When GST was first implemented in the real estate industry a few years ago in 2017, RERA (Real Estate Regulation Act, 2016) and Demonetization were changing the face of the real estate industry. The industry was sinking slowly. The dawn of 2018 witnessed an increase in demand and supply for real estate. This was the outcome of the availability and growth of affordable and mid-income housing. Housing prices, at the same time, seemed to be either stagnant or it witnessed a slight rise in price pan India. Larger urban cities like Delhi NCR even saw a decline in the price structure by 2% according to various reports. Most of the price declines were due to an oversupply rather than the impact of GST on home loans. ITC benefits were not passed onto buyers and even where they were, it amounted to a small change in price.
The resale market also took a hit during this time. We cannot accurately gather the impact of GST on real estate as of yet. With time it may emerge to be a lot clearer.
As per leading industry analysts and players, 2019 looks to be a far better year for the ever-changing Indian real estate industry.

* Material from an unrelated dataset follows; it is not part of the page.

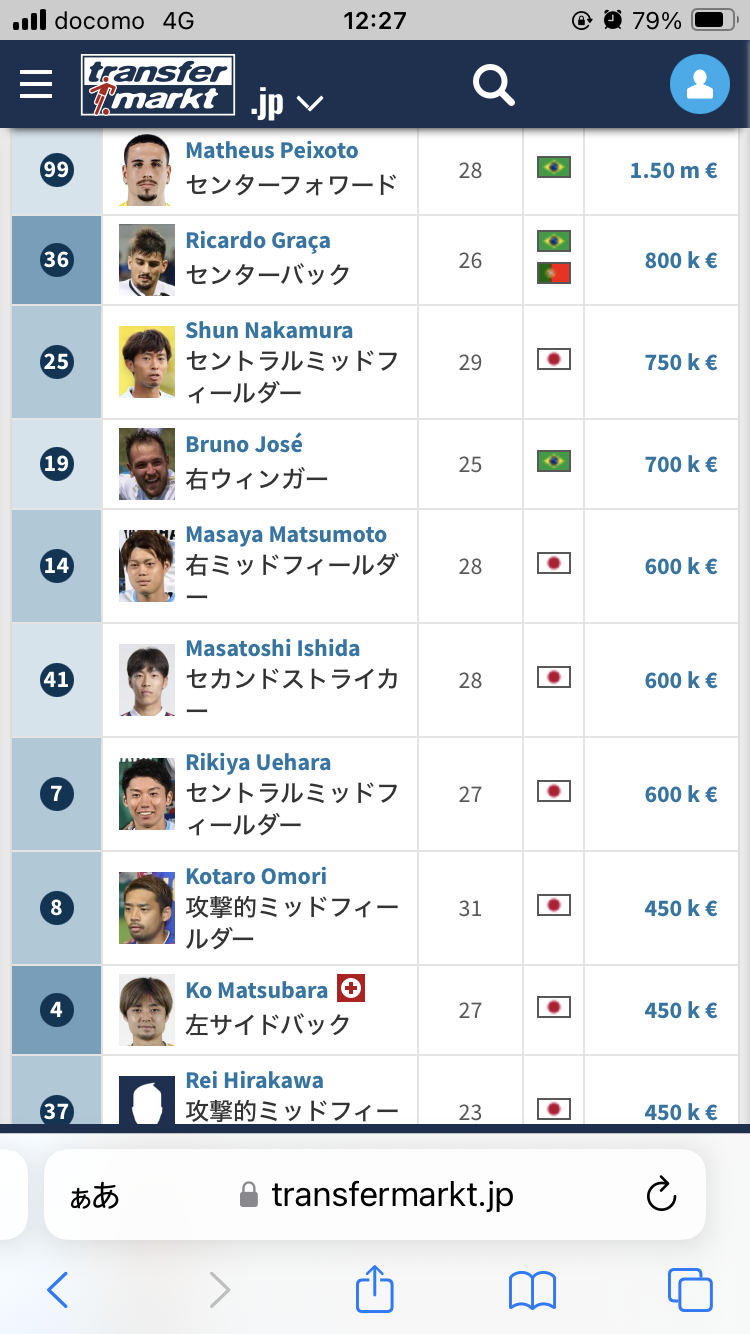This screenshot has height=1334, width=750.
Task: Open Matheus Peixoto player profile
Action: pos(272,150)
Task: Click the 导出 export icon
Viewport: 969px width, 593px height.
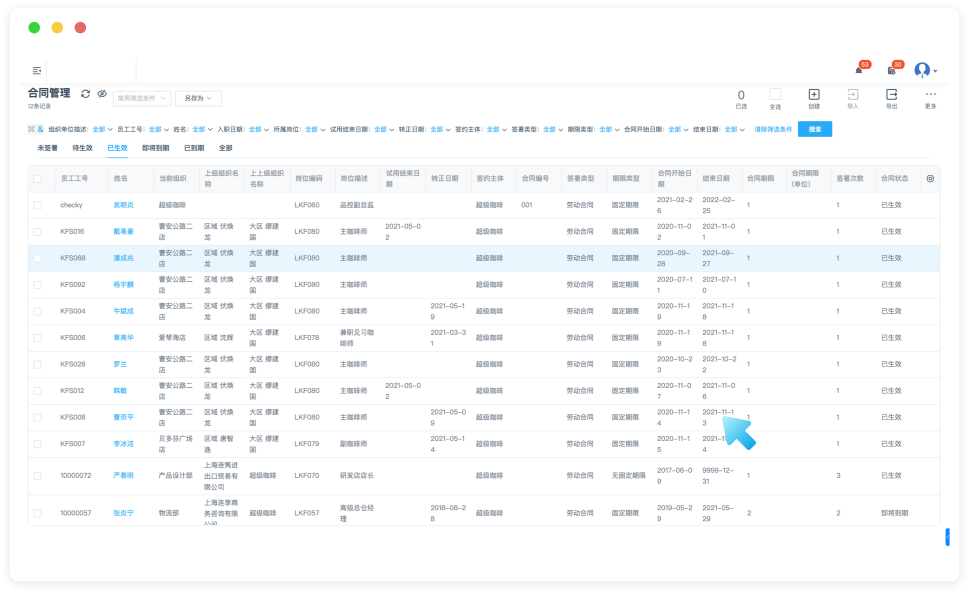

With an expected rise in demand for commercial and residential real estate, home sales are said to go up by 16% i.e 245,500 units in 2019 than the 2018 levels. With commercial real estate on the rise, demand for office space will also rise by 19%. With very few new projects emerging at this time period, it will not exceed 32 million sq. ft. especially in India’s top 7 cities.
How Can GST On Real Estate Eventually Impact Property Prices?
The rate reduction in GST on real estate which was proposed by the GST council in February and implemented from 1st April 2019 is expected to provide a number of benefits. Here are a few you need to know.
- A simple tax structure leading to higher compliance especially from developers.
- For the buyer a fair price of the property mainly due to the rate of GST on real estate falling to 1% on affordable residential properties.
- The issue of ITC benefits not being given to property buyers is eliminated. This protects the rights of the buyer.
- A better price structure of residential properties. With the problem of unused ITC being eliminated from project cost.
With GST benefits on the rise, you should look into acquiring your down payment for your first house.